Brèves d'audience
Audience civile, un mercredi.
On ne pouvait que le remarquer.
Seul, dans la salle des pas perdus, à l’écart de la foule bourdonnante, observant attentivement le panneau d’affichage vantant le recrutement des juges de proximité.
La tête nue, auréolée de ses cheveux gris, debout, bien droit, casquette à la main, un papier dans l’autre, vêtu d’une veste chaude, brune et de bonne coupe mais très usée.
Pourquoi était-il là ?
On rentre dans la salle.
Dernier dossier de l’appel des causes : un propriétaire demande l’expulsion de ses locataires pour impayés de loyers.
L’avocate du propriétaire s’avance, le locataire, sans sa femme et mon monsieur.
L’avocate : Monsieur et Madame ne payent plus, 2000 euros d’arriérés, je demande l’expulsion.

Consigne: Prolongez le récit d'audience ci-dessus en reprenant juste après la demande d'expulsion formulée par l'avocate.

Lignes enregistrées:
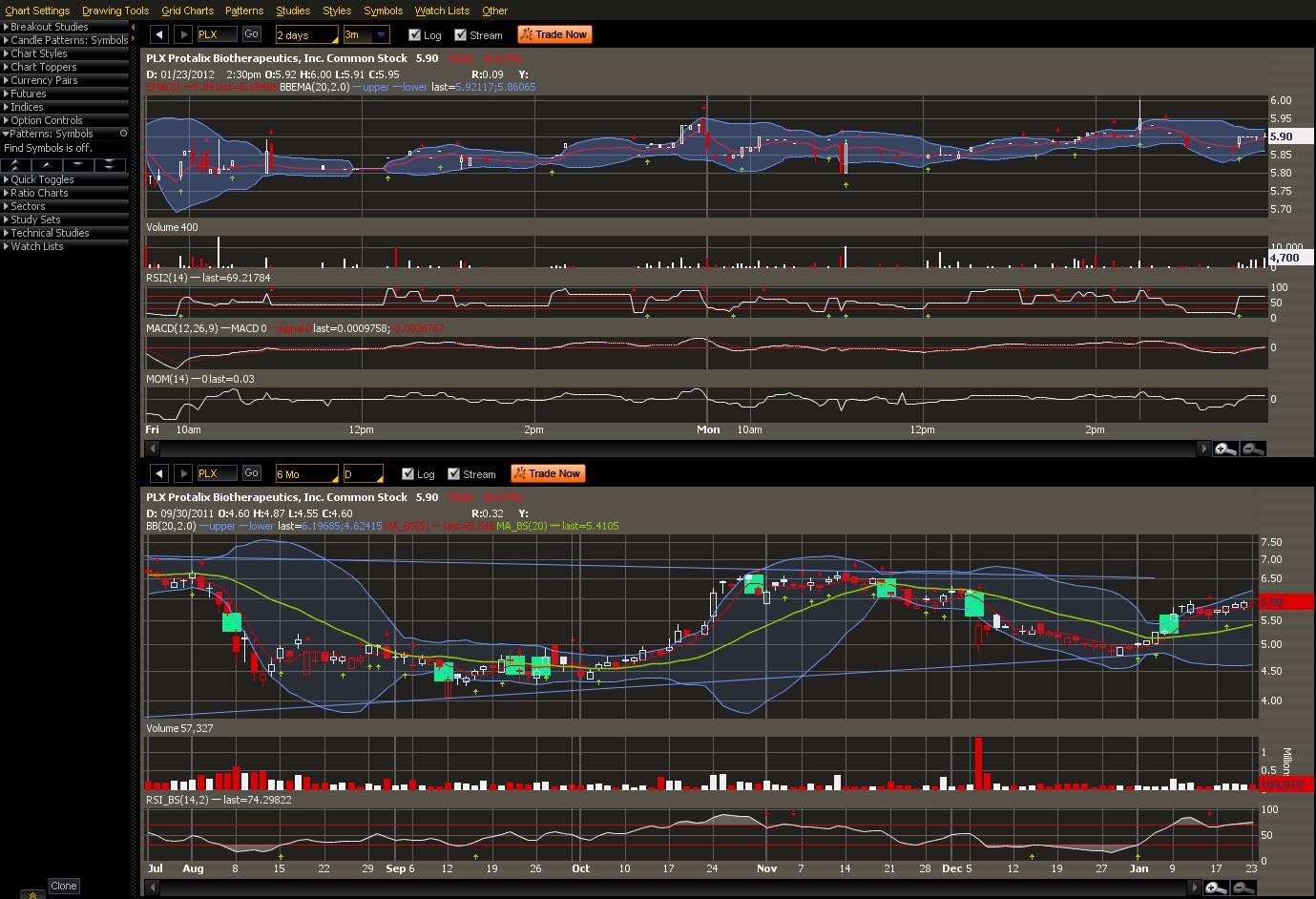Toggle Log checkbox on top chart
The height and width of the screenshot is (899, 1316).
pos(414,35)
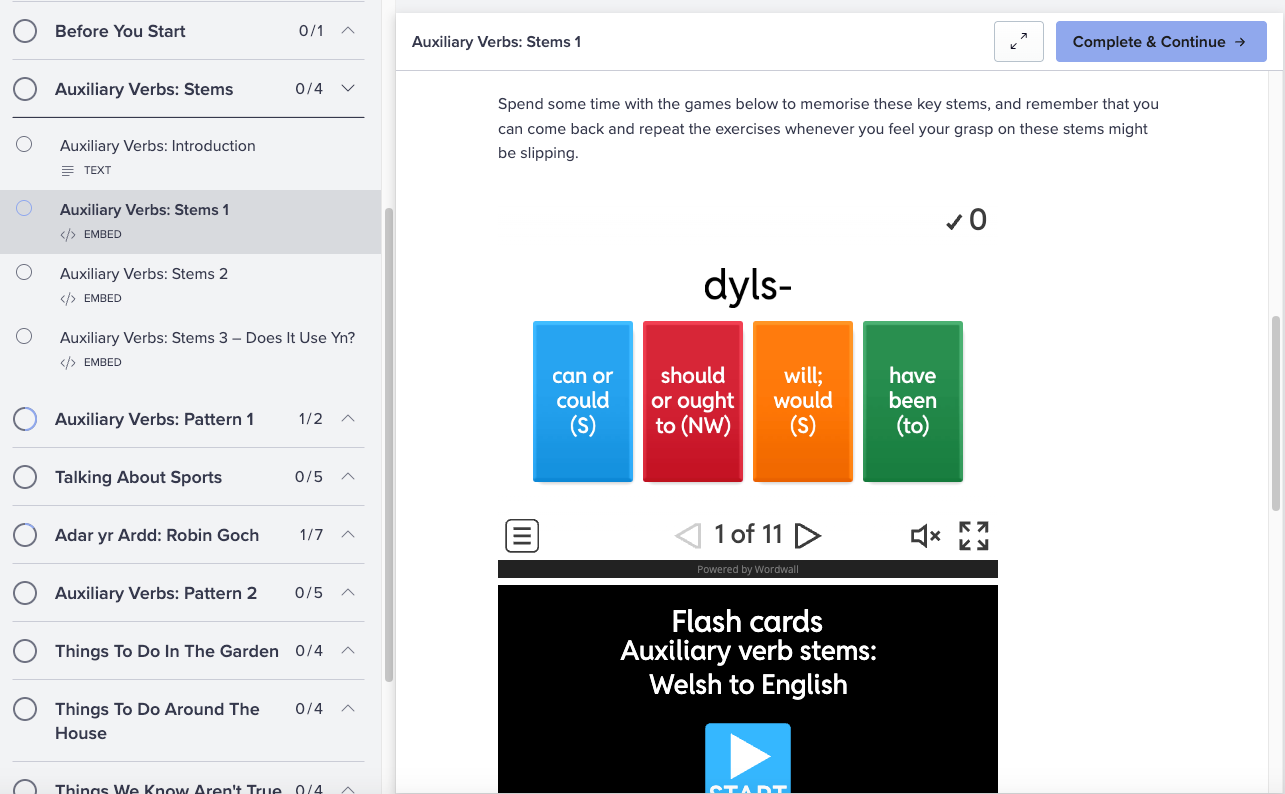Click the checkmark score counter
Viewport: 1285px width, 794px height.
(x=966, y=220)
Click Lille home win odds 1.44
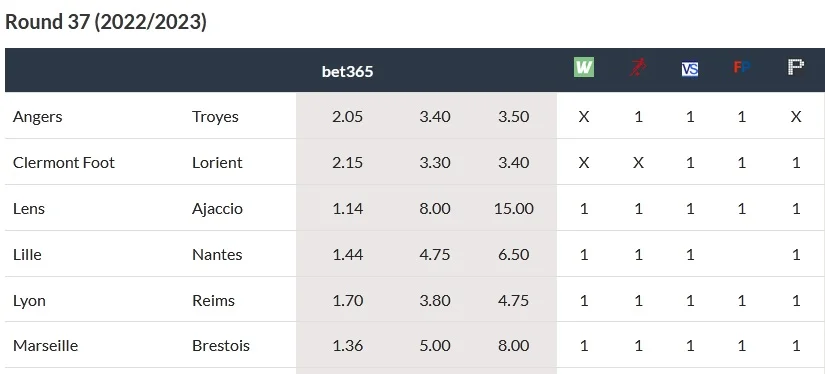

Réponse ci-dessous:
D’une voix douce mais tremblante, audible dans toute la salle d’audience, soudain silencieuse, “il n’y a plus de problèmes, j’ai payé. Tout”
Et il me tend fièrement son papier : c’est la photocopie d’un chèque fait au propriétaire pour le montant des loyers dus.
- Vous avez payé le loyer ?
- Ben oui, c’est ma fille. Je suis caution.
L’avocate au locataire : Vous avez de la chance d’avoir un beau-père comme cela.
Le juge que je suis n’a pas su dire au Père Goriot combien il est admirable.
Dire le droit, mon métier.
Audience Tribunal de Police, un mardi.
Elle et lui vivaient ensemble.
Elle est partie.
Lui a voulu la retenir, prenant ses mains.
Elle a porté plainte.
Avec un certificat médical relevant des dermabrasions sur le dos de la main droite et 2 jours d’ITT.
Lui, seul, à l’audience, quatre mois après : J’ai mal au coeur, ça ne passe pas.
Dire le droit.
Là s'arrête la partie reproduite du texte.